Hello everyone!
The astute among you will notice that I have basically been AWOL from the forums for about six months. So here’s what happened.
At the end of April I was minding my own goddamn business and my right leg seized up. After a few days, it had gotten better to the point where I felt semi-comfortable walking and driving, so I took myself to urgent care - the doctor said it was likely a pinched nerve and prescribed me muscle relaxers and massage because I think physical therapy is a scam.
The massages and muscle relaxers helped, but, long story short, it wasn’t just a pinched nerve.

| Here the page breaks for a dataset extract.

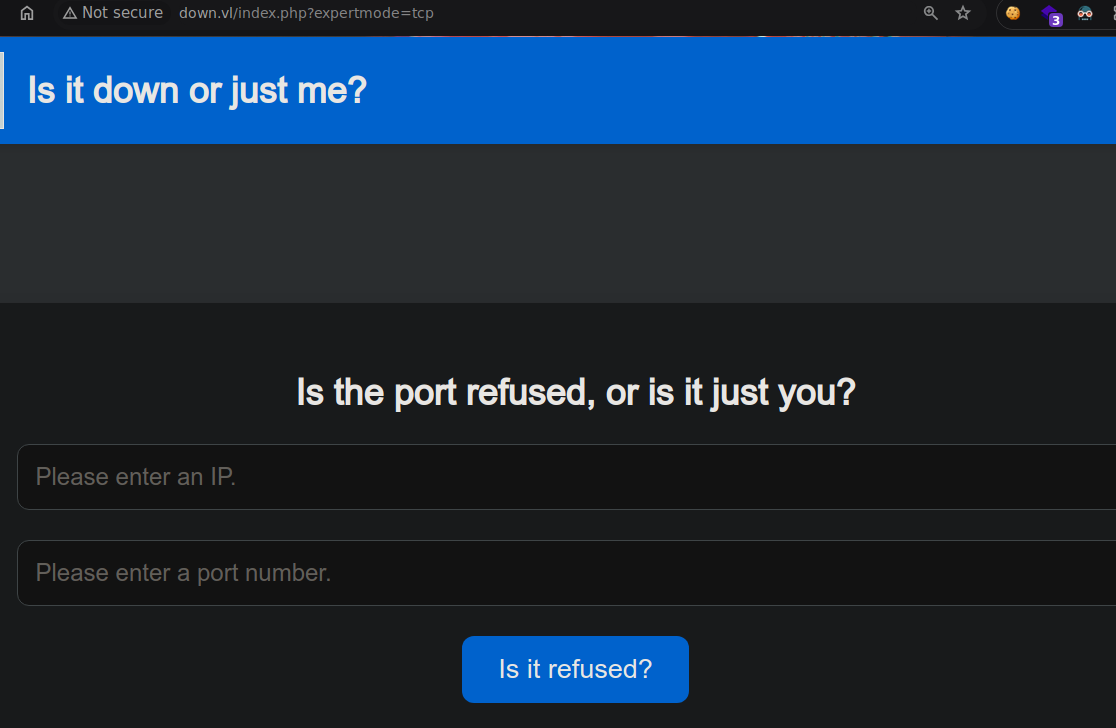Image resolution: width=1116 pixels, height=728 pixels.
Task: Focus the IP address input field
Action: point(567,477)
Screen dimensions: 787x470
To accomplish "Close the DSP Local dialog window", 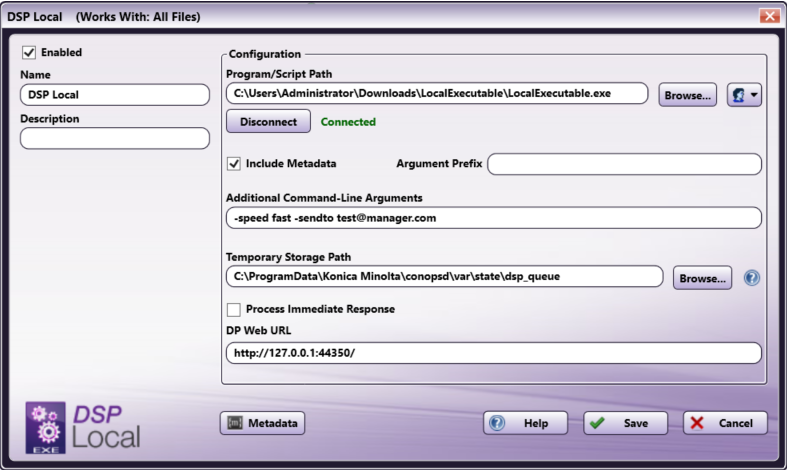I will (x=768, y=16).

One morning in September, I woke up in excruciating pain and couldn’t move my right leg at all. After a few days of trying to treat it with (legal!!!) weed, acupuncture, and stretching, I found myself in the ER shrieking in pain. Two MRIs later it was confirmed that my L5-S1 disc had killed itself, with the cartilage mostly removing itself from the disc wall. The ER doc said it was one of the worst he had ever seen.
Two weeks and a lot of painkillers later, I headed back to my primary care provider for a consult, who referred me to an excellent spine surgeon. My doctor is very cautious, generally speaking, and said that he is an internist, not a spine expert, and wanted me to build a relationship with someone who knew their stuff in the event that, if it didn’t get better, I’d have someone I liked and trusted I could call instead of being at the mercy of whoever was at the ER.
A few weeks later, the spine surgeon walks into the room. “Now, Mr. Afro-Pope, have you seen your MRI?”
“Yes I have.”
“So you understand why I recommend surgery.”
“Really?”
“I don’t know how you got here and I don’t know how you’ve been functioning for as long as you have. I don’t even know how you’re sitting up right now. I don’t think this will get better on its own and at this point you’re risking permanent damage to your sciatic nerve and your spinal column.”
“Oh. Uh, okay, when?”
“Can you come back in the day after tomorrow?”
Two days later I had a microdiscectomy. The disc came out in several pieces - it had not only herniated, it had been shredded. I felt almost instantly better, but now there’s a new problem - I have barely used my right leg for seven months and haven’t set foot in a gym in about that long.
I have taken this as a golden opportunity. As I believe my injury was the result of years of neglected biomechanical issues and muscle imbalances, I am working with the fabulous crew at Kabuki Strength Lab here in Clackamas, Oregon, to make sure that never happens again. We are starting my training from the very beginning, starting with injury rehab, and the ultimate goal is that one year from today I will be stronger and healthier than I have ever been. The doctor says I may not be able to squat or deadlift again, but his assistants/PAs/etc have also said they’ve never seen anyone recover so quickly, so not to count those out entirely. That said, there won’t be anything that involves loading the spine for at least another month or so.
The point of this log is to be fun for me and informative for everyone else - what’s going into recovering from an injury like this, what I wish I had done differently before getting injured, and just because it’s fun to log stuff. I don’t know if the crew at Kabuki wants their methods kept secret, since I’m paying them quite a lot for this, but I’ll be putting as much info in as I can and have time for.
Oh yeah, about the “Afro Pope” thing, I’m clearly a white guy - “Afro Pope” was a character in an indie game I liked in the mid-2000s whose most memorable line was “I respect your beliefs, but that does not change the fact that you are wrong,” which I very much identify with, and I’ve been using it as a handle on lifting sites for about that long, long since before I knew that maybe a white dude calling himself the Afro Pope on the internet was kind of weird.
Anyway, that’s that. Nice to be back in the gym. Today is Day 3, I’ll be training Monday, Wednesday and Friday to start. I’ll keep everyone posted!